» **Ausgewählter Abschnitt**
Architektur

Im Rahmen des Modellverfahrens Mäusebunkers soll die Diskussion um Denkmalwürdigkeit und Erhalt des ikonischen Gebäudes im internationalen Diskurs der Baukultur geführt werden. Interviews mit führenden Architekturhistoriker*innen und Denkmalexpert*innen führen in die  Besonderheiten der präzisen und funktional-technoiden Architektur des Mäusebunkers ein.

 

 

Gunnar Klack, der 2020 die Petition zur Rettung des Mäusebunkers mitgegründet hat, stellt das Hygieneinstitut und den Mäusebunker in ihrem städtebaulichen Kontext auf dem Gelände in Lichterfelde dar und verdeutlicht, wie stark Architektur und Stadtplanung zur Zeit der späten Nachkriegsmoderne dem wissenschaftlichen Fortschritt verpflichtet waren. Die beiden Architekturen aus der Zeit des Kalten Krieges können als besonderer Ausdruck der Freiheit und des Aufbruchs zum Experiment erachtet werden. Für Ludwig Heimbach, Kurator der aktuellen Ausstellung im Rahmen der Architekturbiennale Venedig 2021 - „Mäusebunker & Hygieneinstitut: Experimental Setup BERLIN Architetture di G+M Hänska I Fehling + Gogel“, wirft die Zukunft des Mäusebunkers weitreichende Fragen über die gesellschaftliche Einstellung zum Erhalt als einen Akt der Bewahrung einer besonderen kulturellen Identität auf. Gleichwohl soll die eindeutige Experimentierfreudigkeit der Architekten auch nachfolgende Generationen zu ausdrucksstarken, ikonenhaften Architekturwerken ermutigen. Der Architekturhistoriker Felix Torkar, stellt anhand einiger Fallbeispiele fest, dass wir uns bereits in einem Zeitalter befinden, in dem Protoypen der intelligenten Um- und Nachnutzung von brutalistischen Bestandsarchitekturen den konkreten Beweis für die Kernansätze des nachhaltigen Bauens schaffen.

» **Vorliegendes Material**
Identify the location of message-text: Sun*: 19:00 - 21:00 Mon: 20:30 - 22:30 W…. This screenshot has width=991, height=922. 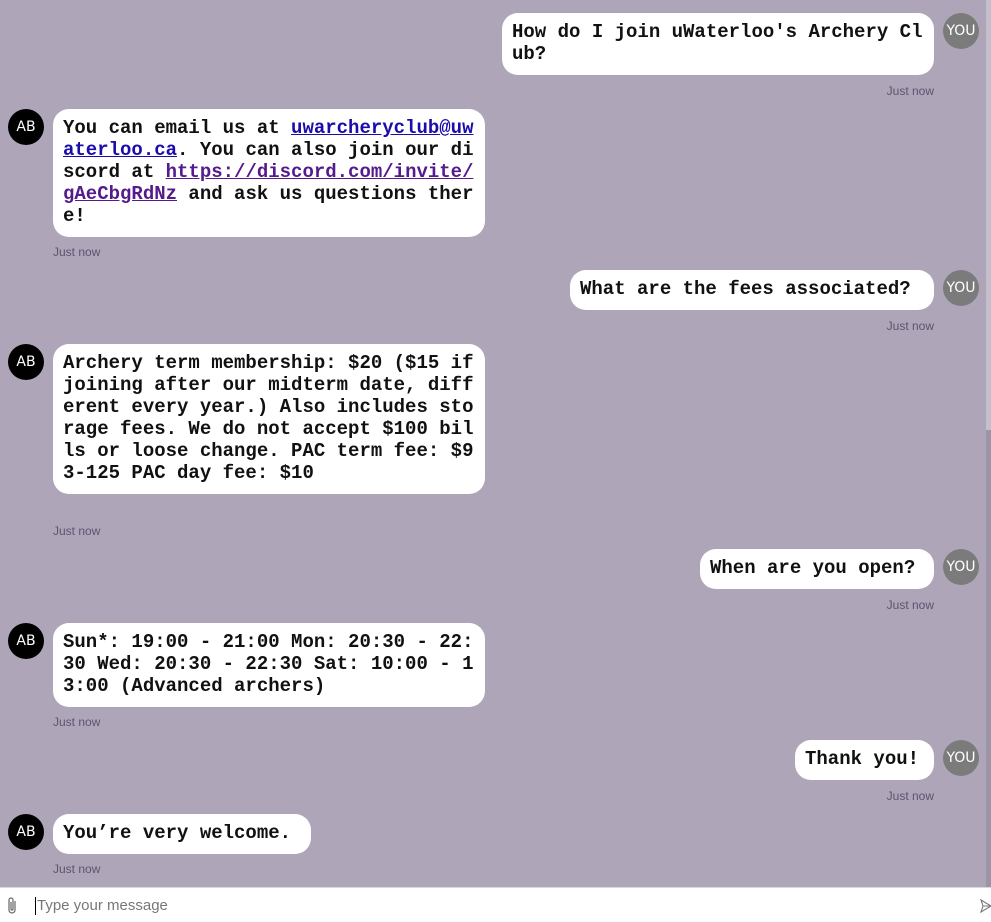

» **Aufgaben**
a – Was stellt Felix Torkar laut dem Text über den Mäusebunker fest, und worauf stützt er sich dabei? Antworte in ein bis drei Sätzen.
b – Gib aus dem Text über den Mäusebunker die Stelle zwischen „Im Rahmen des“ und „des Mäusebunkers ein.“ einschließlich wieder und ersetze dabei „Baukultur“ durch „Architekturgeschichte“.
c – In welchem Jahr hat Gunnar Klack laut dem Text über den Mäusebunker die Petition zu dessen Rettung mitgegründet?

» **Lösungen der Reihe nach**
a – Felix Torkar stützt sich auf einige Fallbeispiele. Daraus schließt er, dass wir bereits in einem Zeitalter leben, in dem Prototypen der intelligenten Um- und Nachnutzung brutalistischer Bestandsarchitekturen den konkreten Beweis für die Kernansätze des nachhaltigen Bauens liefern.

b –
Im Rahmen des Modellverfahrens Mäusebunkers soll die Diskussion um Denkmalwürdigkeit und Erhalt des ikonischen Gebäudes im internationalen Diskurs der Architekturgeschichte geführt werden. Interviews mit führenden Architekturhistoriker*innen und Denkmalexpert*innen führen in die  Besonderheiten der präzisen und funktional-technoiden Architektur des Mäusebunkers ein.

c – 2020